(Data excerpts begins)
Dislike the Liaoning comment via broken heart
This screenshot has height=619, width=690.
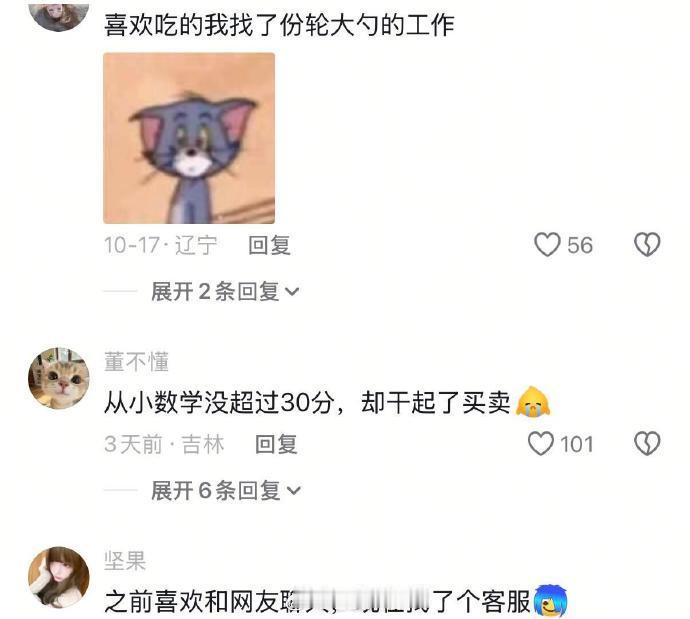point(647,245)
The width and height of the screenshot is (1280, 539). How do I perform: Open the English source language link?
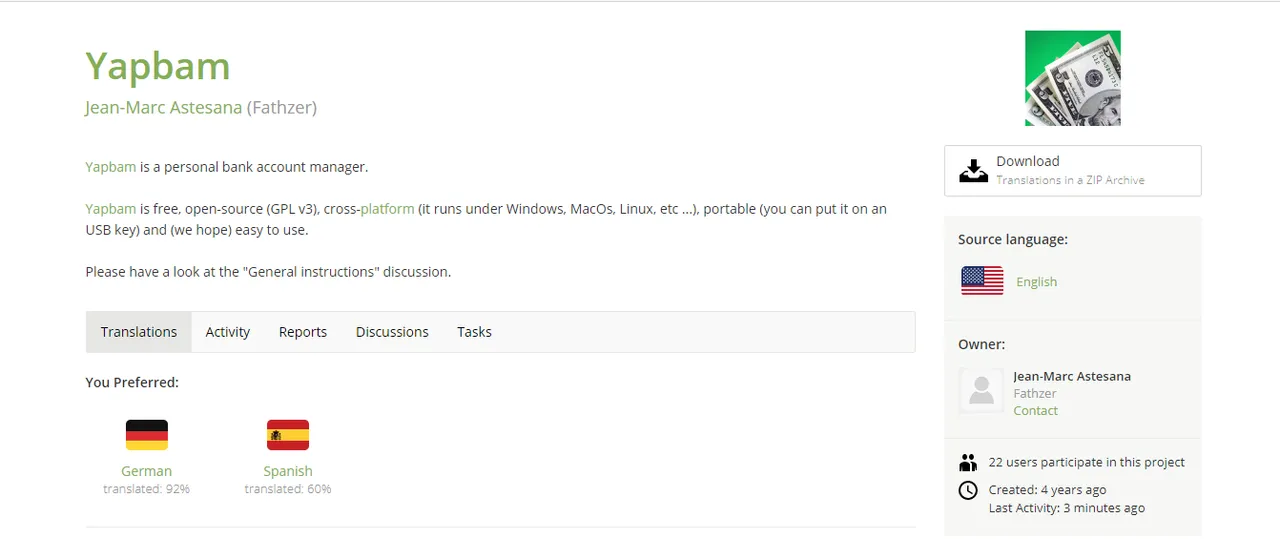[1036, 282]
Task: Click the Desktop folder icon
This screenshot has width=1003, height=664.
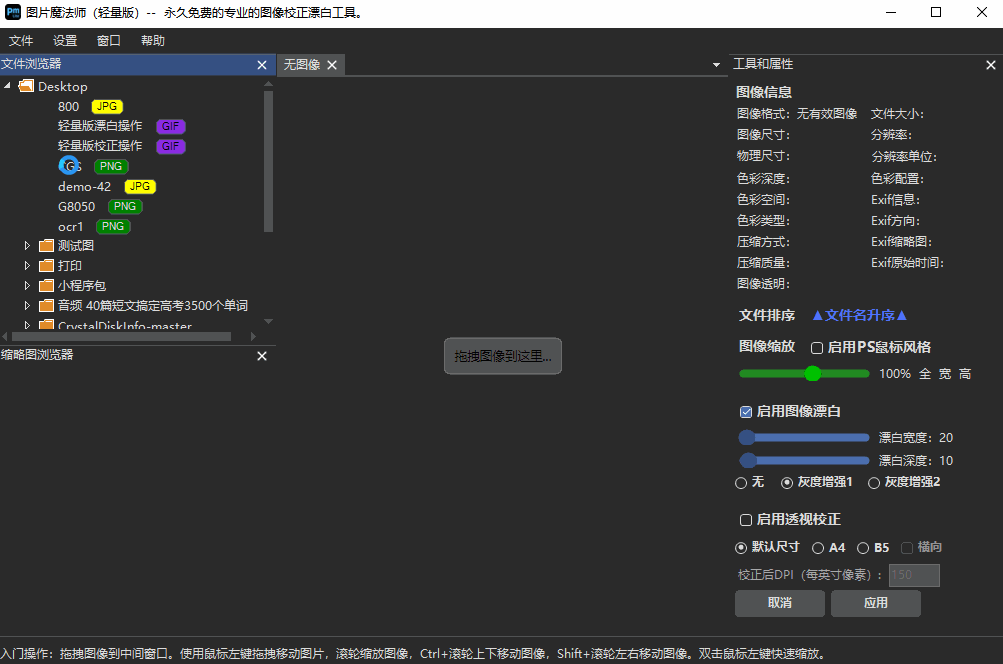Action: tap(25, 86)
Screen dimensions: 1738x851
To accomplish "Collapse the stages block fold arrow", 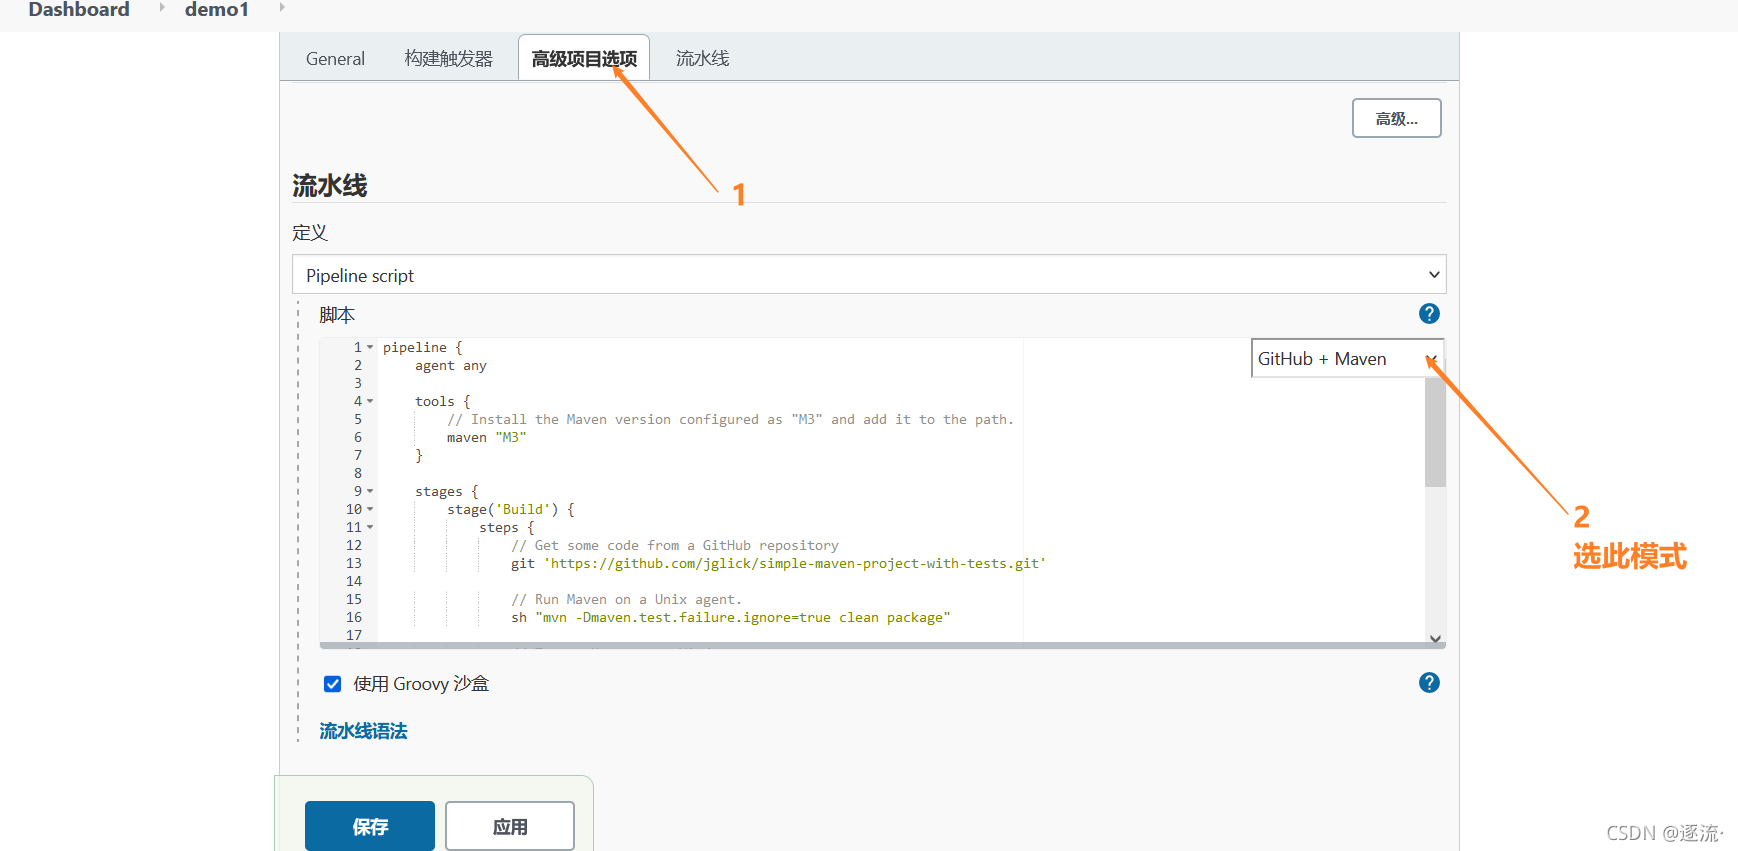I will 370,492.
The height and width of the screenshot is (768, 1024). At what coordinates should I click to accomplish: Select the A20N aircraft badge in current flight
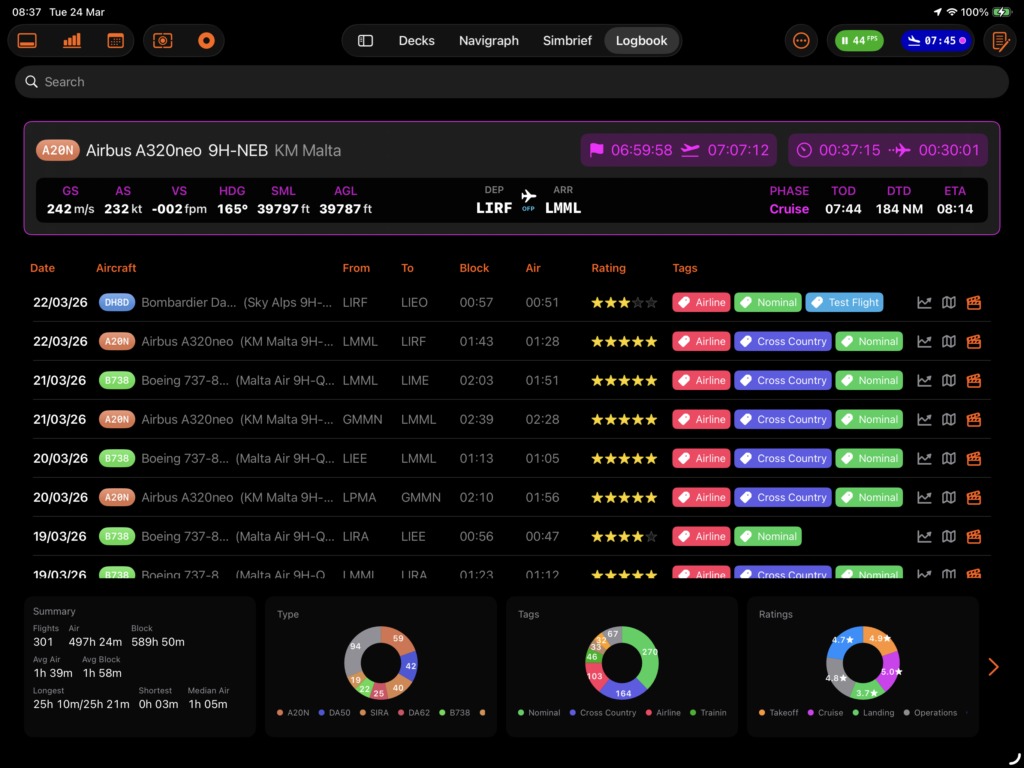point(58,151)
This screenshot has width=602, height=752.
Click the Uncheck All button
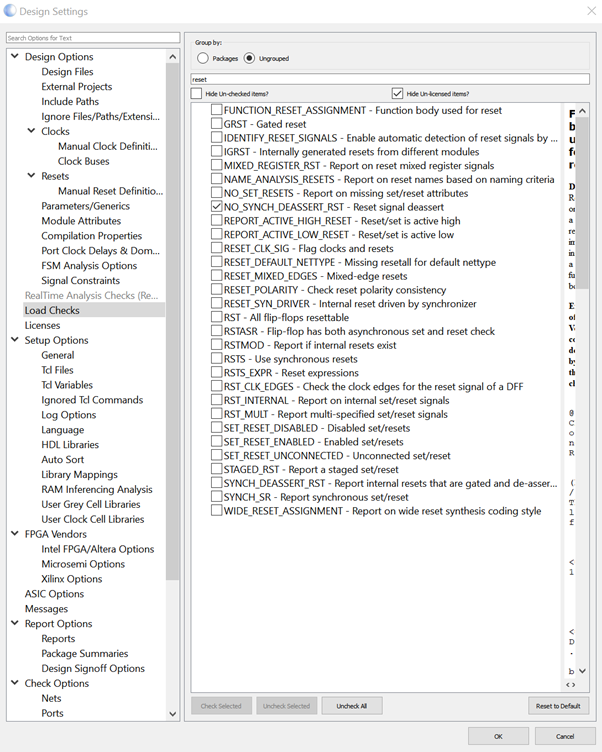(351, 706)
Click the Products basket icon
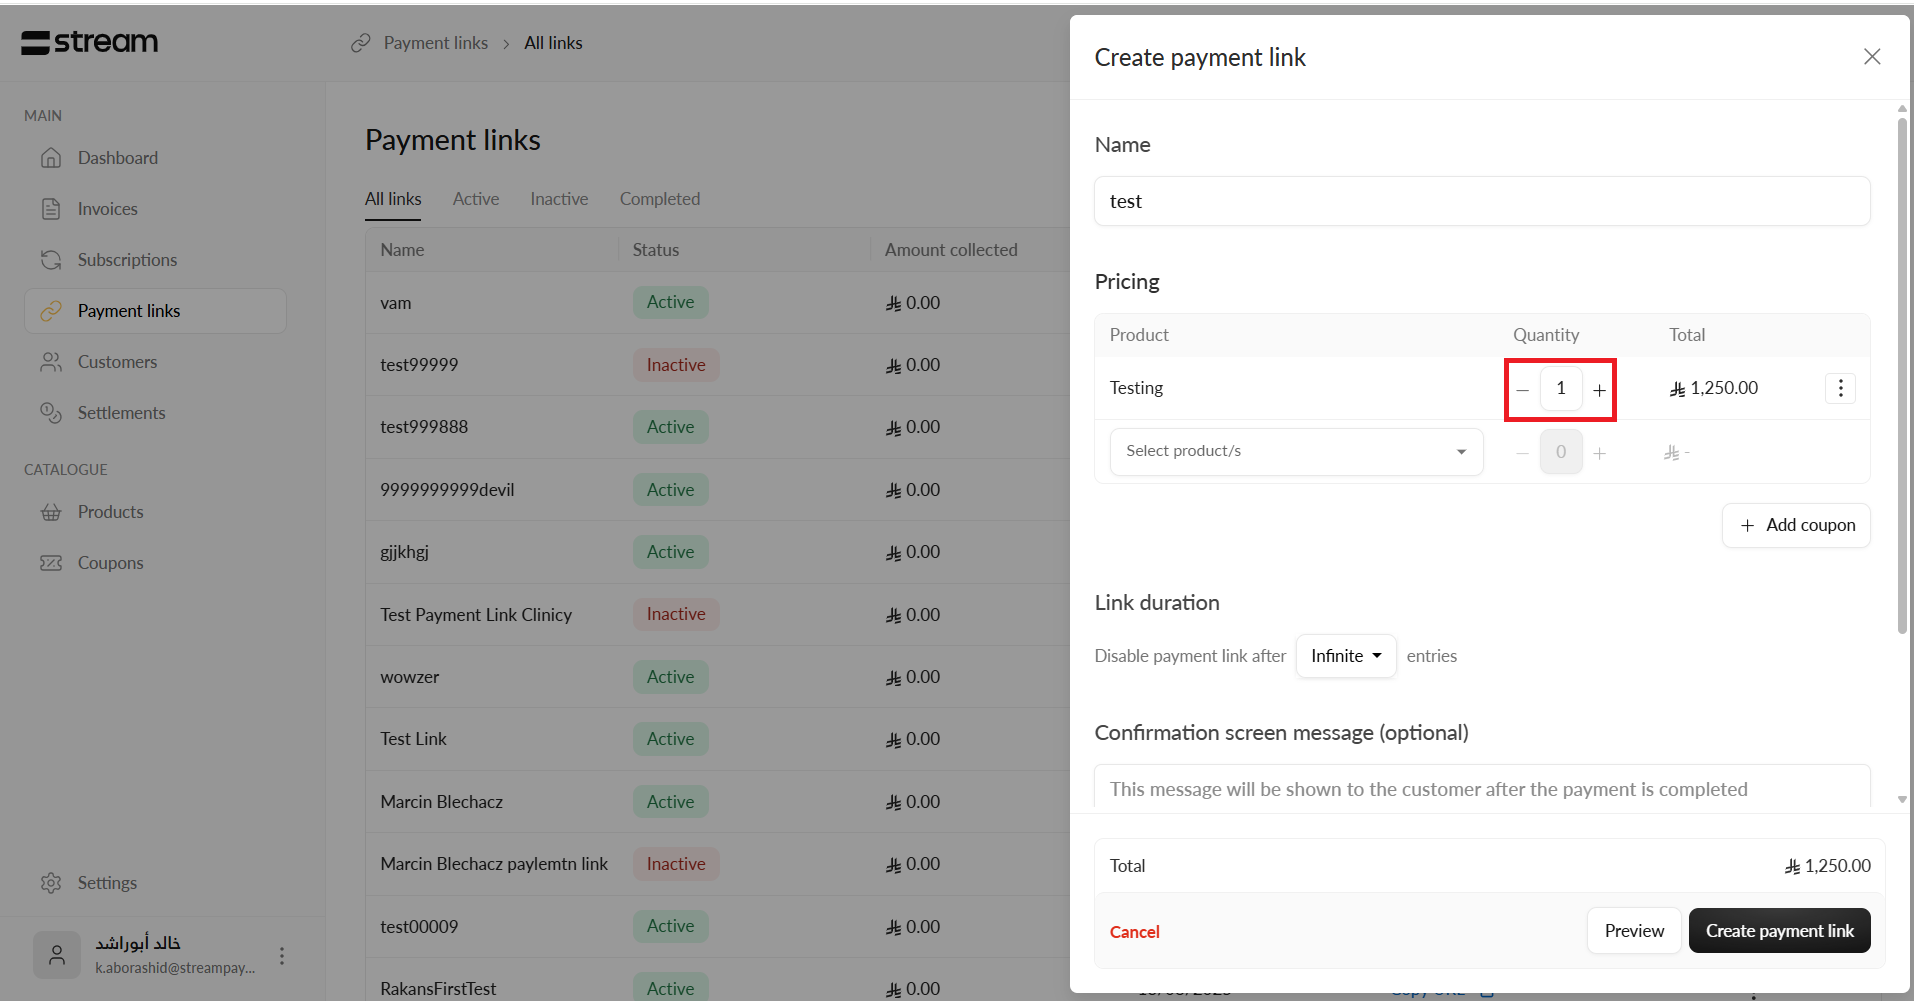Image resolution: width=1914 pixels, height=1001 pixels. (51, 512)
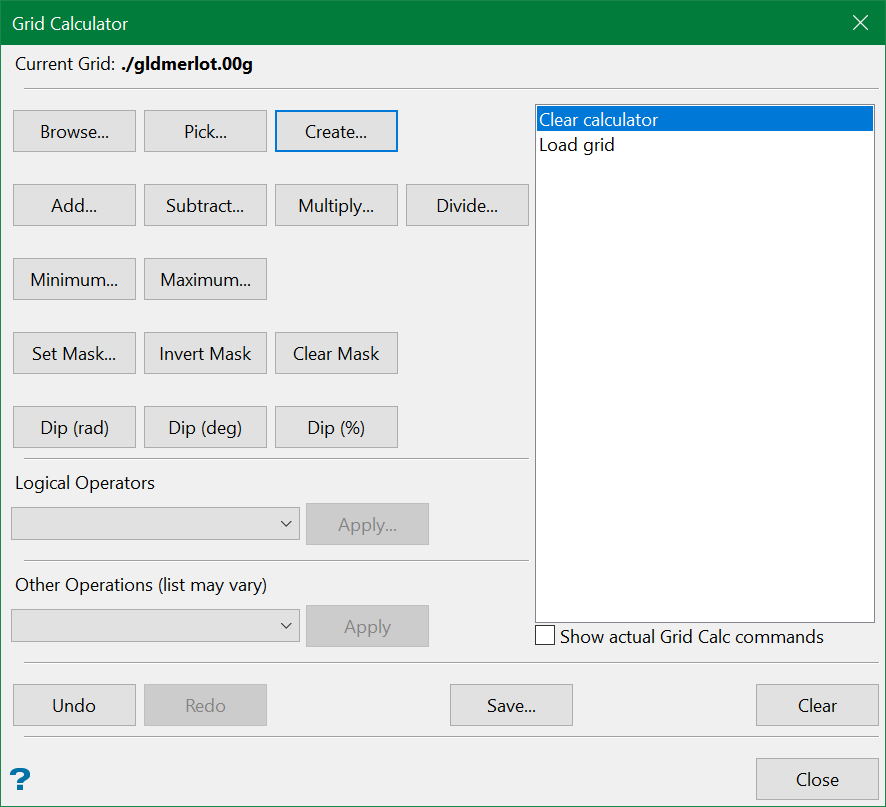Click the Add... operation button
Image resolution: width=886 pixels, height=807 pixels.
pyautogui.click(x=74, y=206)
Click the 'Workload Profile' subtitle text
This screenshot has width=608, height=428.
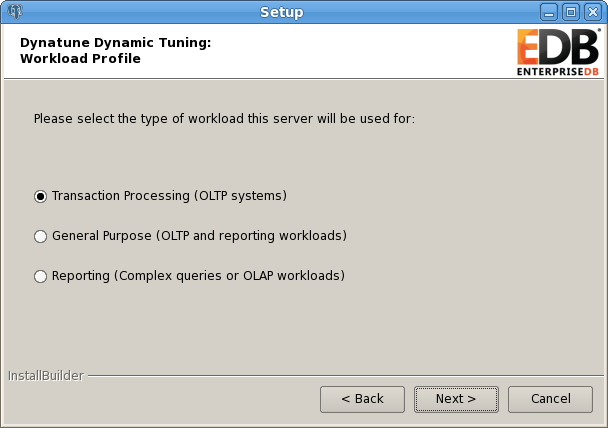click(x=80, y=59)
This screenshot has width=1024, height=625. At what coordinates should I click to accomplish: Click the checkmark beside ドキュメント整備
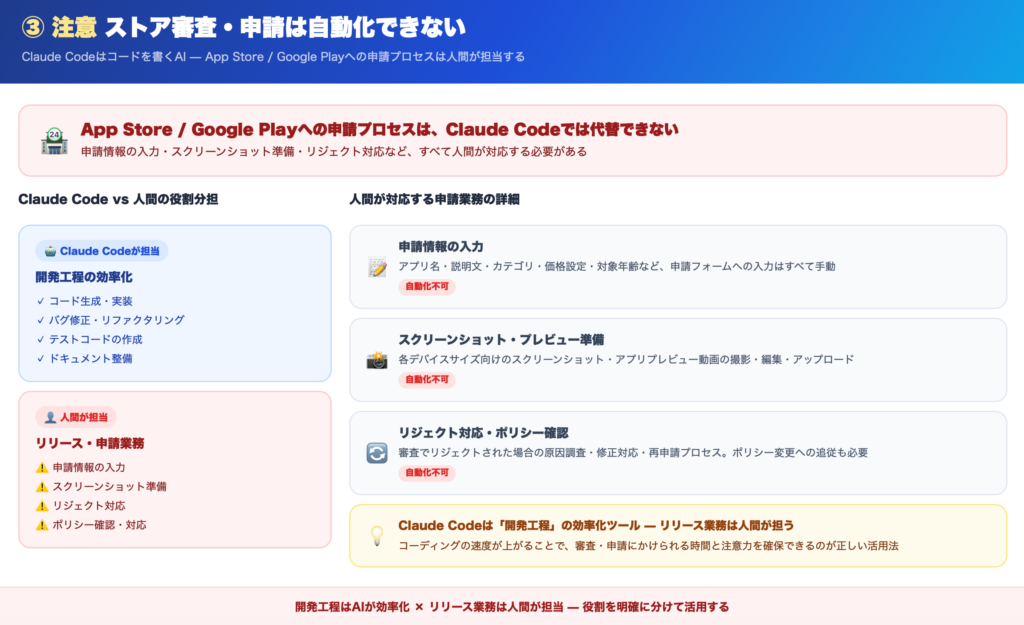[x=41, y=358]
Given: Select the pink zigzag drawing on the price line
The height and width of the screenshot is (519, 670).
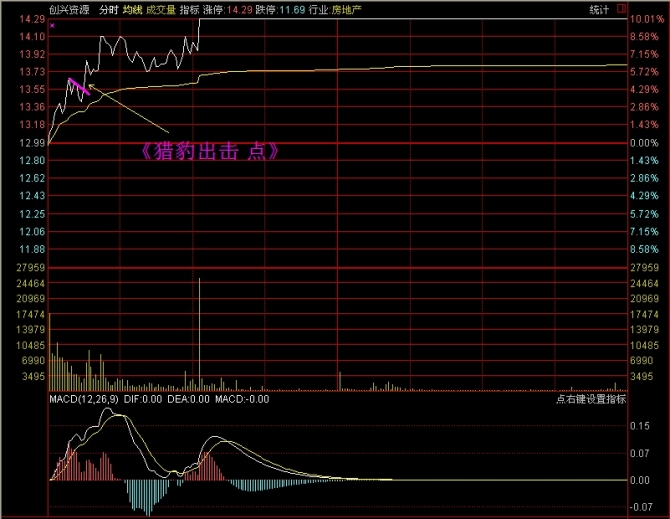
(Data excerpts ends)
* _Problem details_
Could you repeat exactly the lines from the one containing "This screenshot has width=1024, height=625." to the last line of the records, both included, and leave out every picture?

* _Problem solution_
This screenshot has width=1024, height=625. At what coordinates should I click to accomplish: Click the checkmark beside ドキュメント整備
[x=41, y=358]
Given: Select the pink zigzag drawing on the price line
The height and width of the screenshot is (519, 670).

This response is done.